■ Text
= Beginning of Section =
Many people talk about graphene, its properties, its applications, and its global potential. However, graphene is just one of many hundreds of 2D materials out there (and there are even different types of graphene (but that’s for another day).
Many of which have just as much potential as graphene. In some cases, it is possible to combine graphene with the other 2D materials to obtain synergistic effects not seen with other materials.
Nevertheless, despite the potential of other 2D materials, they don’t get as much coverage as graphene.
Outside of graphene, one of the 2D materials that shows some of the most promise, both in terms of properties and commercial developments, is hexagonal boron nitride (h-BN).
I recently caught up with Jeff Draa from Grolltex, A U.S. manufacturer that produces both CVD graphene and h-BN, to discuss how h-BN developments are coming along and what the future potential of the 2D material world beyond graphene looks like.
= End of Section =
■ Directions for this task
Name the 2D material that the text on graphene describes as one of the most promising outside of graphene.

■ Given information
= Beginning of Section =
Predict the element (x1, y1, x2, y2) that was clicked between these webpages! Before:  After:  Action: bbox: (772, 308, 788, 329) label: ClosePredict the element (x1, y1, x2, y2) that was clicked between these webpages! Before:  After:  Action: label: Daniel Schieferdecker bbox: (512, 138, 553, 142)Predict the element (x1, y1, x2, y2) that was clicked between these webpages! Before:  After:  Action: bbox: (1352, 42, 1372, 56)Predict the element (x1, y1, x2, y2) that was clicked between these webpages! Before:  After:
= End of Section =
■ The completed task
Hexagonal boron nitride (h-BN)